Received-SPF: pass (google.com: domain of linux-kernel-owner@vger.kernel.org designates 23.128.96.18 as permitted sender) client-ip=23.128.96.18;
Date:   Wed, 11 Nov 2020 14:32:46 +0530
From:   Bharata B Rao <bharata@linux.ibm.com>
To:     Vlastimil Babka <vbabka@suse.cz>
Cc:     linux-kernel@vger.kernel.org, linux-mm@kvack.org, cl@linux.com,
        rientjes@google.com, iamjoonsoo.kim@lge.com,
        akpm@linux-foundation.org, guro@fb.com, shakeelb@google.com,
        hannes@cmpxchg.org, aneesh.kumar@linux.ibm.com
Subject: Re: Higher slub memory consumption on 64K page-size systems?
Message-ID: <20201111090246.GA1006690@in.ibm.com>
Reply-To: bharata@linux.ibm.com
References: <20201028055030.GA362097@in.ibm.com>
 <5150e942-516b-83c8-8e52-e0f294138a71@suse.cz>
MIME-Version: 1.0
Content-Type: text/plain; charset=us-ascii
Content-Disposition: inline
In-Reply-To: <5150e942-516b-83c8-8e52-e0f294138a71@suse.cz>
Precedence: bulk

On Thu, Nov 05, 2020 at 05:47:03PM +0100, Vlastimil Babka wrote:
> On 10/28/20 6:50 AM, Bharata B Rao wrote:
> > slub_max_order
> > --------------
> > The most promising tunable that shows consistent reduction in slab memory
> > is slub_max_order.
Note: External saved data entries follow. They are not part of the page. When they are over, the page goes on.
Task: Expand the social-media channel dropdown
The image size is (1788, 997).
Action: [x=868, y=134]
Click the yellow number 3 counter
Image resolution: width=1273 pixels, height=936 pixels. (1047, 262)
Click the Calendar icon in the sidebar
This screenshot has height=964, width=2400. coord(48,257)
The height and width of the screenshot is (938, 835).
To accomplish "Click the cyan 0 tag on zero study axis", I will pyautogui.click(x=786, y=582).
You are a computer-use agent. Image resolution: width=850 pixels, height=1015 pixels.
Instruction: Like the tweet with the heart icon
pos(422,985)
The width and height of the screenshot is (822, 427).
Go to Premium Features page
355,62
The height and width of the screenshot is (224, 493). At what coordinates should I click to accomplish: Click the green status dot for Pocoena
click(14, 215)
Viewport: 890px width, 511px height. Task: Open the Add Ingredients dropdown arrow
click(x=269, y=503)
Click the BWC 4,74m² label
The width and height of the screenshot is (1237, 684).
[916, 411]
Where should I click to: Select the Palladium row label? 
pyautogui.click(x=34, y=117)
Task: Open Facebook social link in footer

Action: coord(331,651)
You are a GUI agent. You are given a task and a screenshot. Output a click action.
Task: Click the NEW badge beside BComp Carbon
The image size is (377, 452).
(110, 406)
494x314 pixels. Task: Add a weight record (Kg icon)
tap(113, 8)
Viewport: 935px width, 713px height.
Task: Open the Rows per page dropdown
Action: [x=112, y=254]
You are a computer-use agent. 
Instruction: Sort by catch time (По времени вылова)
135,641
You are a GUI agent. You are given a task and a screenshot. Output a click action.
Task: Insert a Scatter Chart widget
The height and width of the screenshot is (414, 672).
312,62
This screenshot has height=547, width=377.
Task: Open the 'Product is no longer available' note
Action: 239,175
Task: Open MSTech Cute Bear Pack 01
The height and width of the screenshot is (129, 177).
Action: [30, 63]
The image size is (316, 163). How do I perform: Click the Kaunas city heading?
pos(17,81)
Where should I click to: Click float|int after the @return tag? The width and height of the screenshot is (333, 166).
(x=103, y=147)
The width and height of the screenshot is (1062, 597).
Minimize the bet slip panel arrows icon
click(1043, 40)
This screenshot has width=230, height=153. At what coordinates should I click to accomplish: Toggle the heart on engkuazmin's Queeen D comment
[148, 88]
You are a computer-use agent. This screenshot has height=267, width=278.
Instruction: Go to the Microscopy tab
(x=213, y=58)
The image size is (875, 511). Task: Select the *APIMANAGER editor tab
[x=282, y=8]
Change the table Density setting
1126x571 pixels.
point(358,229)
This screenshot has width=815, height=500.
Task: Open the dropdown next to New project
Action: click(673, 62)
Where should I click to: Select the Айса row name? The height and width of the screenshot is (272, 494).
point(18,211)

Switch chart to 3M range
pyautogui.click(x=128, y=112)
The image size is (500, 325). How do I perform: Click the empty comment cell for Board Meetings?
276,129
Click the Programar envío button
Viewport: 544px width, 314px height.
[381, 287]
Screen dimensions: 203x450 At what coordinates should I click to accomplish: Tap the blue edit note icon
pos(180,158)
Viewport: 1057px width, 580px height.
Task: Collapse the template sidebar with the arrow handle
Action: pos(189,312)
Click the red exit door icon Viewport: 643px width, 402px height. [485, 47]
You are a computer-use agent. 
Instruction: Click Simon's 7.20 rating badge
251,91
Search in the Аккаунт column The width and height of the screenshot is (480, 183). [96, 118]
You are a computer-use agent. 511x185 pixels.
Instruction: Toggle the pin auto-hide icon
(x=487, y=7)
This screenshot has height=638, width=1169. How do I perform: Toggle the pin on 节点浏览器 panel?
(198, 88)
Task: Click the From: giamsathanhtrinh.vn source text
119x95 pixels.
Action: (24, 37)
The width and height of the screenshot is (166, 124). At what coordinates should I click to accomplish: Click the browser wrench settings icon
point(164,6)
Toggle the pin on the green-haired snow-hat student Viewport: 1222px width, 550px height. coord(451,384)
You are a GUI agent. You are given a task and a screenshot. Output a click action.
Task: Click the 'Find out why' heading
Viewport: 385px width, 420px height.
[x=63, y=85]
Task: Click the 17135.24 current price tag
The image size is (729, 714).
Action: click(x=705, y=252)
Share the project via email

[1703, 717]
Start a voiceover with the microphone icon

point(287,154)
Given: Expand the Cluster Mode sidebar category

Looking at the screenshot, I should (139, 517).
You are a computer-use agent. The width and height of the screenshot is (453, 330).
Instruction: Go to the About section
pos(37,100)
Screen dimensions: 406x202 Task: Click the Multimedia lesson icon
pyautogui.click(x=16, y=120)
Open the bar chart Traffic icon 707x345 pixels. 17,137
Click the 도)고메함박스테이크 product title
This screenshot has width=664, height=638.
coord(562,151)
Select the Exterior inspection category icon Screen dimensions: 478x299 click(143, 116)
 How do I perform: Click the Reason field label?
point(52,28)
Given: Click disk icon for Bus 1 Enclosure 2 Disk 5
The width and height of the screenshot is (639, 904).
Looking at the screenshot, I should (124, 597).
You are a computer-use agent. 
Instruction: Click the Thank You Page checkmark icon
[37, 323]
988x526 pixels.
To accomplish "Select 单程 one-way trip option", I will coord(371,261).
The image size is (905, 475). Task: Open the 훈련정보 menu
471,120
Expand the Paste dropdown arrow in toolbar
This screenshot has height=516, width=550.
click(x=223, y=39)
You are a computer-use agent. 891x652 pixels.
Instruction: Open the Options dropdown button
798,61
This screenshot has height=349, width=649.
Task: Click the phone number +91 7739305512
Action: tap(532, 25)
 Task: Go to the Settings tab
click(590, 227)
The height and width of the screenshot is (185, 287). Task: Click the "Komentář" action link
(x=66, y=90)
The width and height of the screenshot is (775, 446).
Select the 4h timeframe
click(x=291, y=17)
Here is a table that shows the number of slabs that
> > end up with different orders and the total slab consumption at boot
> > for different values of slub_max_order:
> > -------------------------------------------
> > slub_max_order	Order	NrSlabs	Slab memory
> > -------------------------------------------
> > 		0	276
> > 	3	1	16	207488 kB
> >      (default)	2	4
> > 		3	11
> > -------------------------------------------
> > 		0	276
> > 	2	1	16	166656 kB
> > 		2	4
> > -------------------------------------------
> > 		0	276	144128 kB
> > 	1	1	31
> > -------------------------------------------
> > 
> > Though only a few bigger sized caches fall into order-2 or order-3, they
> > seem to make a considerable difference to the overall slab consumption.
> > If we take task_struct cache as an example, this is how it ends up when
> > slub_max_order is varied:
> > 
> > task_struct, objsize=9856
> > --------------------------------------------
> > slub_max_order	objperslab	pagesperslab
> > --------------------------------------------
> > 3		53		8
> > 2		26		4
> > 1		13		2
> > --------------------------------------------
> > 
> > The slab page-order and hence the number of objects in a slab has a
> > bearing on the performance, but I wonder if some caches like task_struct
> > above can be auto-tuned to fall into a conservative order and do good
> > both wrt both memory and performance?
> 
> Hmm ideally this should be based on objperslab so if there's larger page
> sizes, then the calculated order becomes smaller, even 0?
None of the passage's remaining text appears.